While serum ferritin is elevated in most patients, it may not be the case in all patients. Glycosylated ferritin, C-reactive protein, calprotectin, serum Amyloid A are commercially available biomarkers that can help clinicians with the diagnosis. Biomarkers in research studies which may not be easily accessible for clinical care include – serum cytokine levels (IL-1, IL-6, IL-18), chemokines such as CXC-chemokine ligands 10 and 13, advanced glycation end products (AGEs), soluble receptor for AGEs (sRAGE). The lack of serologic biomarker, wide range of clinical presentation along the rarity of AOSD often result in a significant delay in diagnosis.
Sometimes patients with AOSD may first present to the hospital with life threatening complications such as Macrophage Activation Syndrome (MAS), fulminant hepatitis, myocarditis, acute respiratory distress syndrome, disseminated intravascular coagulopathy, pulmonary artery hypertension, diffuse alveolar hemorrhage, and thrombotic thrombocytopenia purpura. Early diagnosis and treatment are a key in prevention of worsening complications and mortality. Usually after infectious etiologies are ruled out, these patients are often treated with high dose steroids and immunosuppressants.

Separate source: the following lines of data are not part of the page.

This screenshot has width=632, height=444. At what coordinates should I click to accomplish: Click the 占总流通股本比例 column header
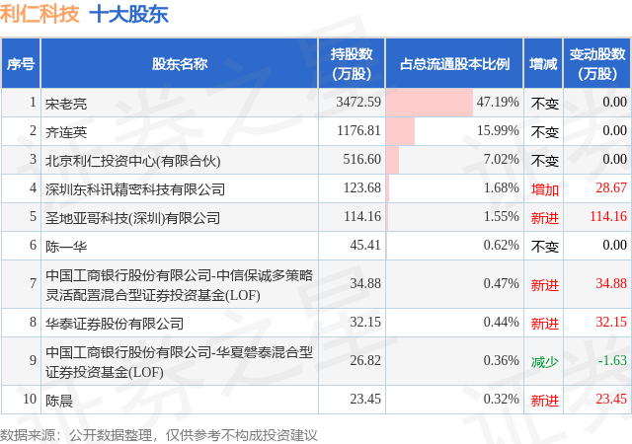point(454,64)
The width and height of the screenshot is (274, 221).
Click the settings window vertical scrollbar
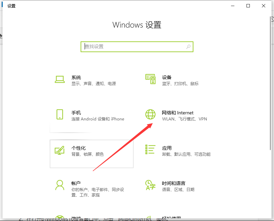tap(270, 84)
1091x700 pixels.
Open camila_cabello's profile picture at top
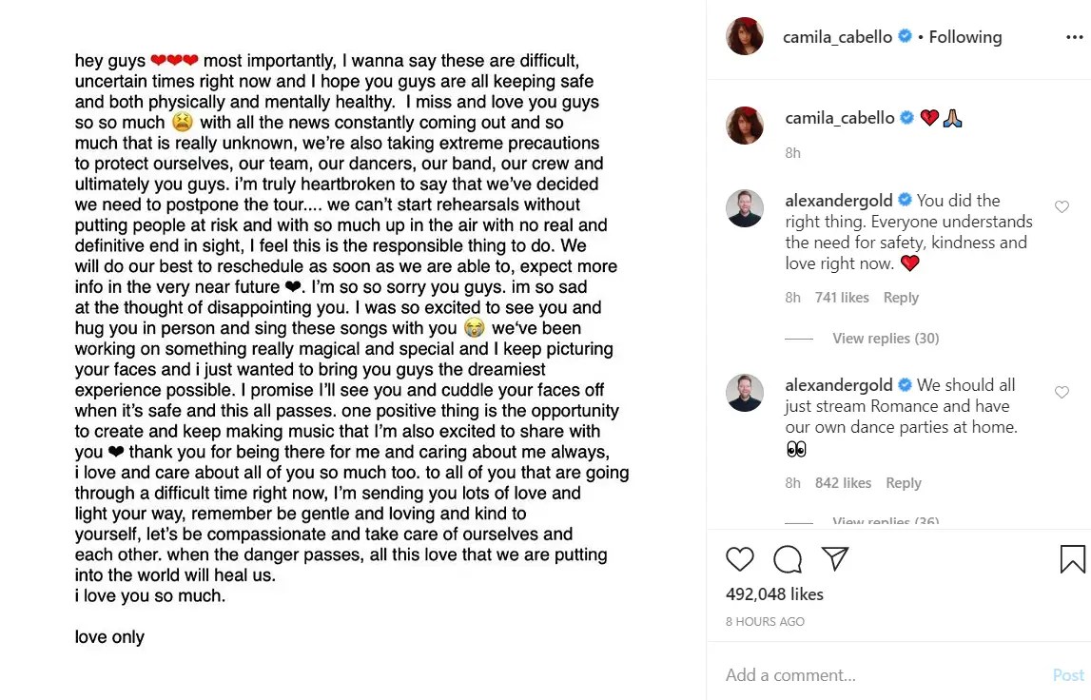point(745,35)
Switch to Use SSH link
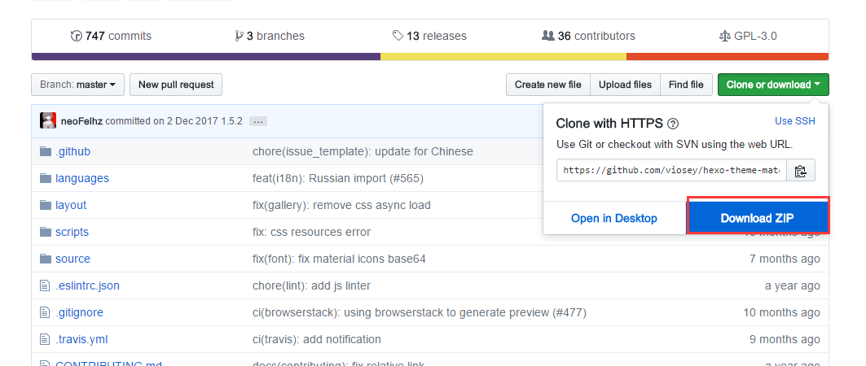 pos(794,121)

IL-1 therapy has now become the mainstay in chronic AOSD care, but patients with some of these complications may require different regiments. For example, some patients with MAS require regiments with etoposide and cyclosporine as immunosuppressants. These patients are best managed by a multidisciplinary team including intensivists, hematology, pulmonary etc. with rheumatology playing an integral role.
I believe raising the awareness of this complex disease in local medical communities will facilitate appropriate referrals and timely diagnosis of AOSD patients and improve the outcomes in adults who were seemingly healthy before the onset of AOSD symptoms.